● 課題 1
抜粋のうち「第2章 管理体制(第3条―第6条)」から「第8章 サイバーセキュリティの確保(第39条)」までの箇所を、一字一句違えずに書き写してください。
● 課題 2
抜粋に基づき、次の問いに答えてください。
(a) この要綱が制定された日付はいつですか。
(b) 第5章はどの条からどの条までを含みますか。
(c) 第8章の題名は何ですか。

● 抜粋
* * * * *
○知事の保有する個人情報等の適正管理要綱
令和5年3月2日
制定
知事の保有する個人情報等の適正管理要綱
目次
第1章 総則(第1条・第2条)
第2章 管理体制(第3条―第6条)
第3章 職員の責務(第7条)
第4章 個人情報等の取扱い(第8条―第15条)
第5章 特定個人情報等の取扱い(第16条―第21条)
第6章 情報システムにおける安全の確保等(第22条―第36条)
第7章 個人情報等の提供及び事務の委託(第37条・第38条)
第8章 サイバーセキュリティの確保(第39条)
第9章 安全確保上の問題への対応(第40条・第41条)
第10章 点検等の実施(第42条・第43条)
附則
第1章 総則
(趣旨)
* * * * *
(可視対象の位置特定に関するデータ)

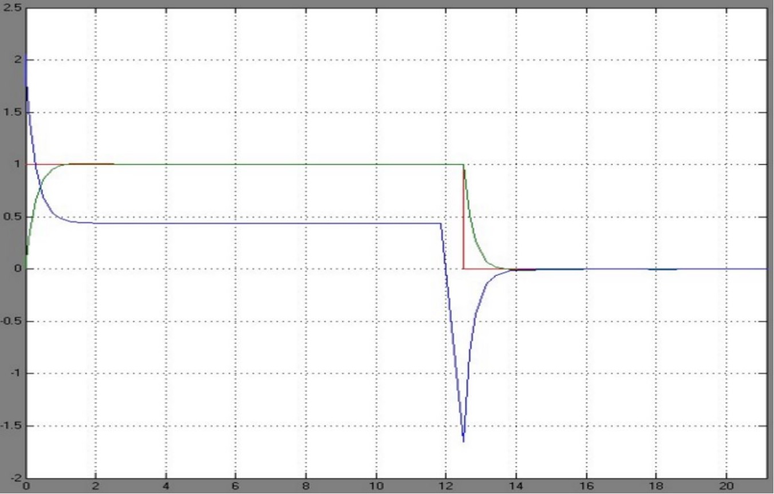This screenshot has height=494, width=774.
Task: Click the x-axis label 4
Action: pyautogui.click(x=165, y=488)
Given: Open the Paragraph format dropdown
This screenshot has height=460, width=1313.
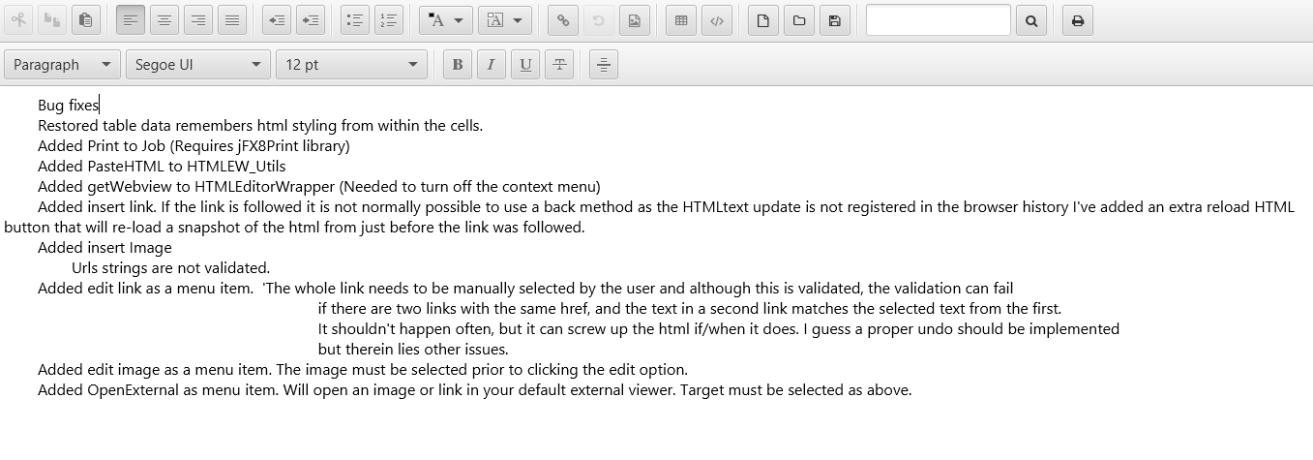Looking at the screenshot, I should pos(63,65).
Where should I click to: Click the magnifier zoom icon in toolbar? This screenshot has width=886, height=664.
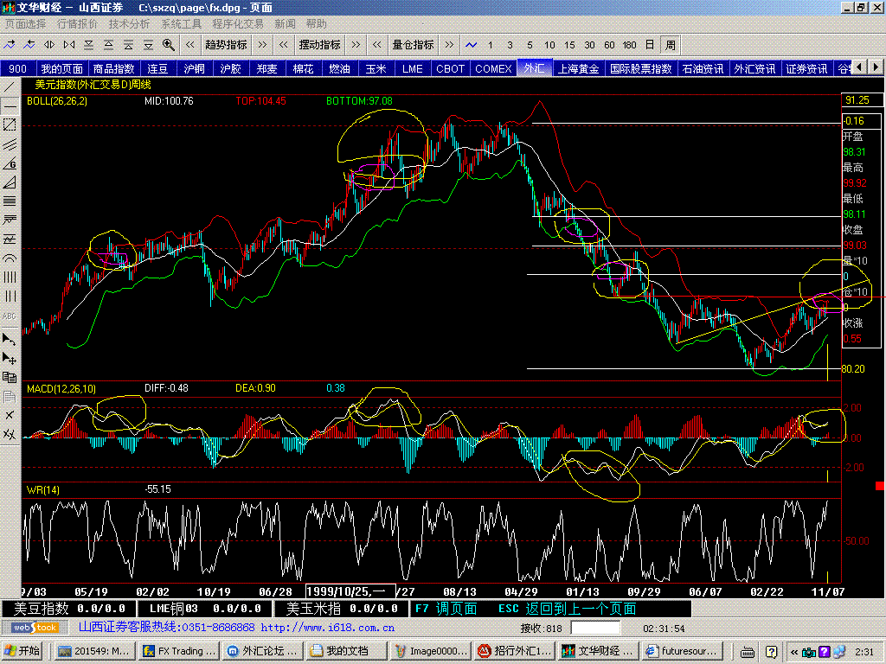coord(168,44)
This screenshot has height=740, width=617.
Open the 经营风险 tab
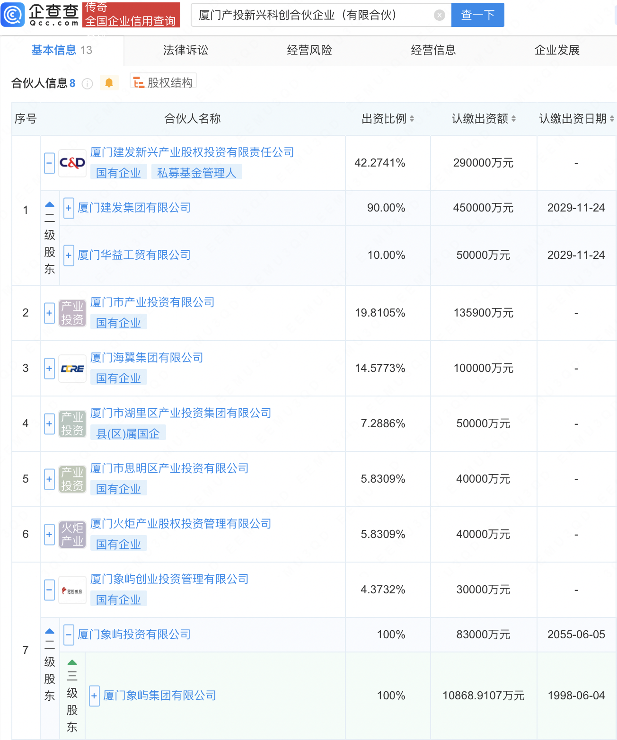click(309, 50)
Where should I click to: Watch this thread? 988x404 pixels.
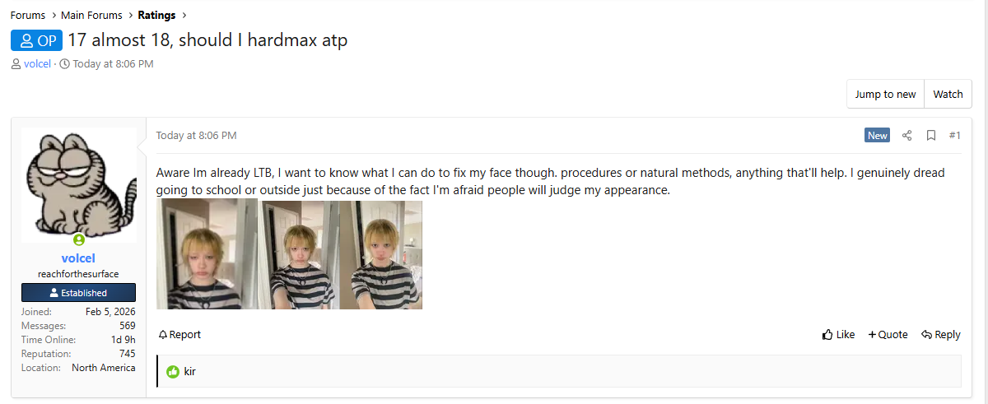pyautogui.click(x=948, y=94)
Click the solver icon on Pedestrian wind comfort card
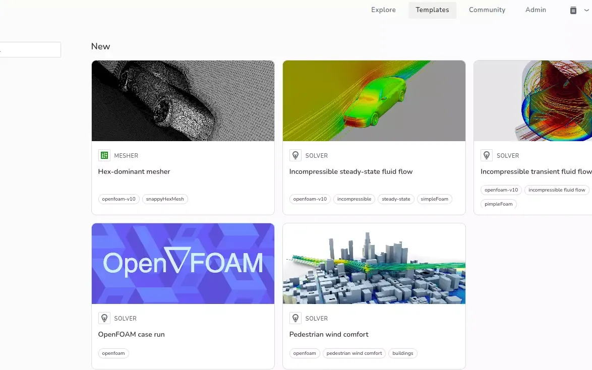This screenshot has width=592, height=370. 295,318
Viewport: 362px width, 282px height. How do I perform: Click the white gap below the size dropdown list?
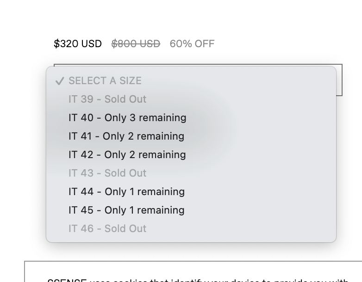[x=185, y=251]
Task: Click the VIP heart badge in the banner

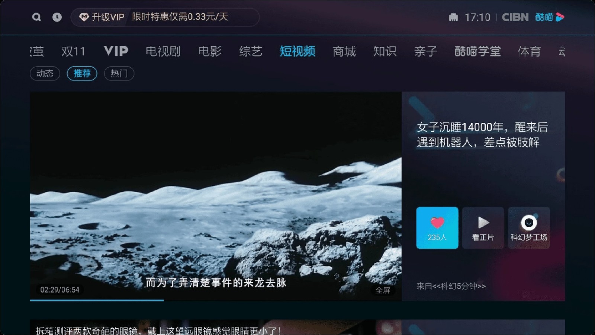Action: click(85, 17)
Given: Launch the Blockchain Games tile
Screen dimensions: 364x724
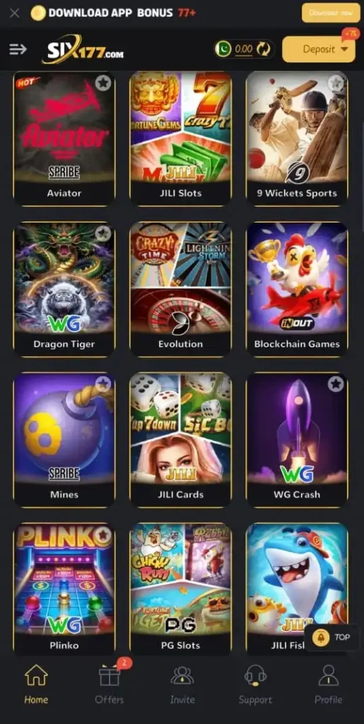Looking at the screenshot, I should pyautogui.click(x=297, y=289).
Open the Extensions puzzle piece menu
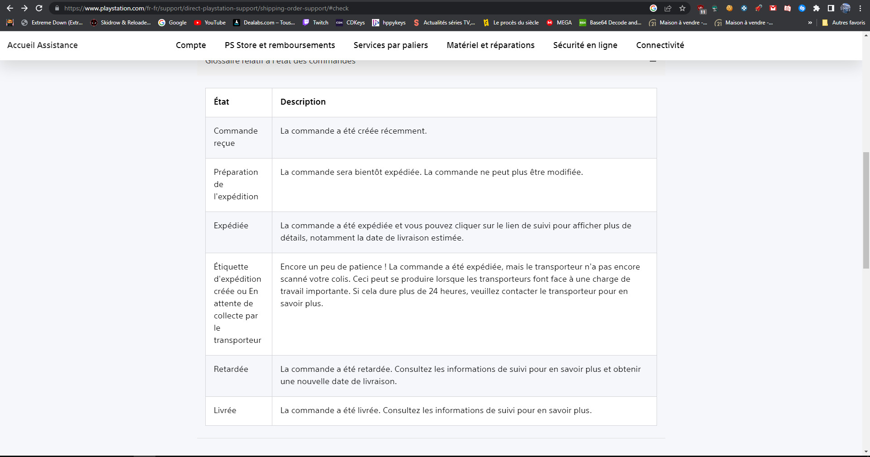 click(x=817, y=8)
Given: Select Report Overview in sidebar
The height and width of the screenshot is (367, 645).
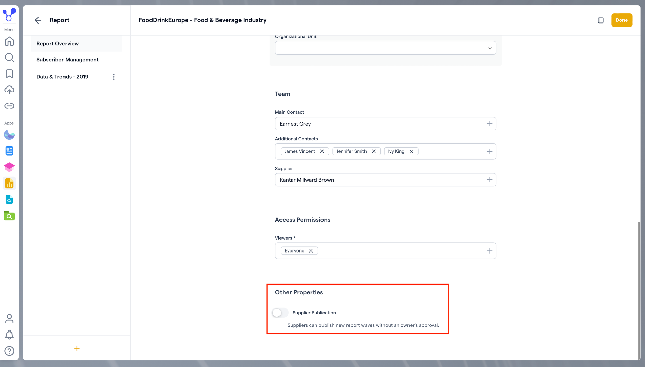Looking at the screenshot, I should coord(57,44).
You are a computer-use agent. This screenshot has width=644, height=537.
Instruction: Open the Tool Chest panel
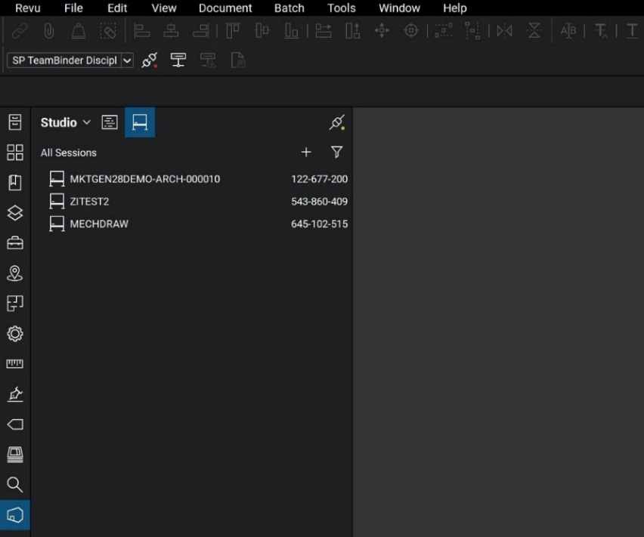point(15,243)
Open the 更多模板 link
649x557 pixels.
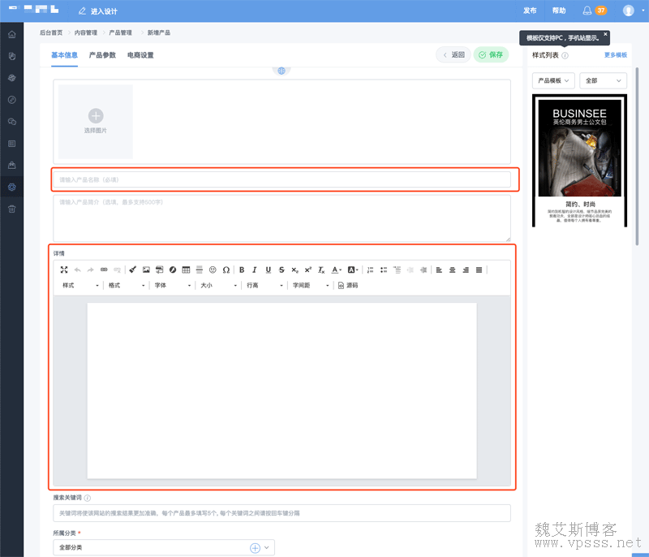coord(615,55)
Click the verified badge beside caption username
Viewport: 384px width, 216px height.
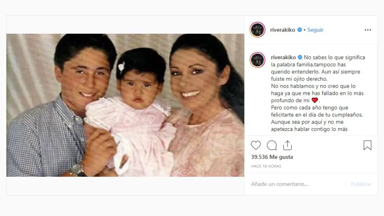coord(300,57)
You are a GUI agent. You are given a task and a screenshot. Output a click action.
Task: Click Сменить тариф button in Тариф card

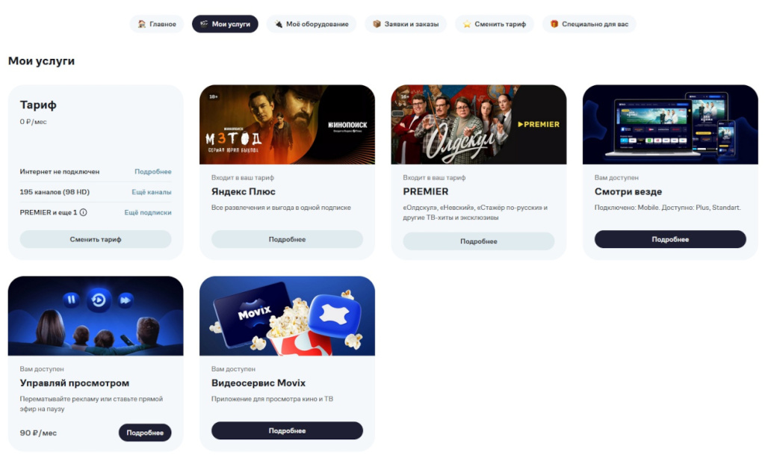pos(96,239)
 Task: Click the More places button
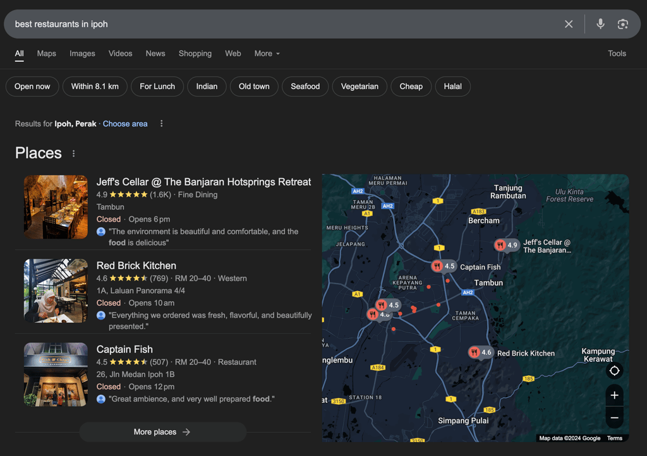click(x=162, y=432)
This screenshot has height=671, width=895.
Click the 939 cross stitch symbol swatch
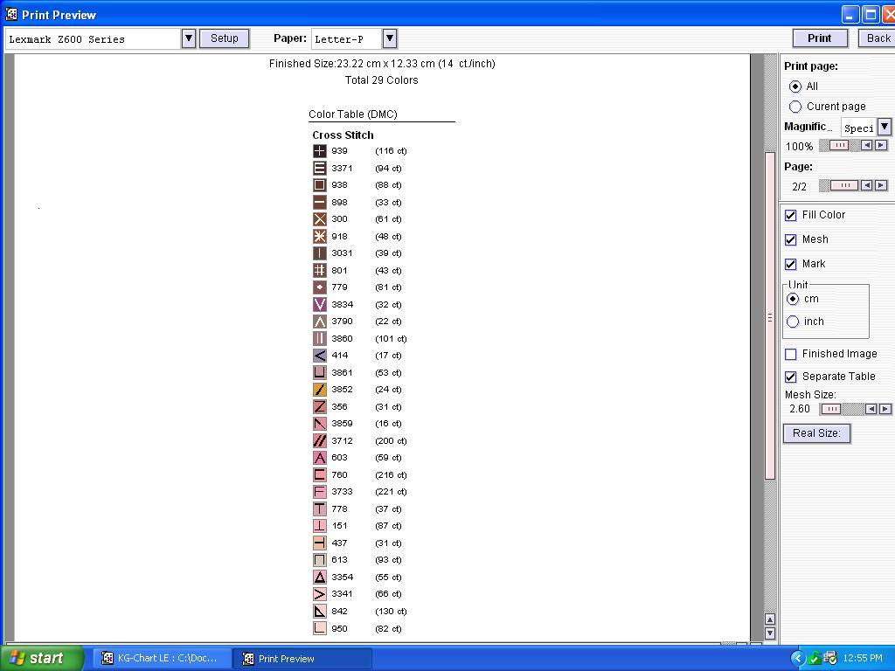click(319, 151)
* * * * *
● 解答 1
第2章 管理体制(第3条―第6条)
第3章 職員の責務(第7条)
第4章 個人情報等の取扱い(第8条―第15条)
第5章 特定個人情報等の取扱い(第16条―第21条)
第6章 情報システムにおける安全の確保等(第22条―第36条)
第7章 個人情報等の提供及び事務の委託(第37条・第38条)
第8章 サイバーセキュリティの確保(第39条)

● 解答 2
(a) 令和5年3月2日
(b) 第16条から第21条まで
(c) サイバーセキュリティの確保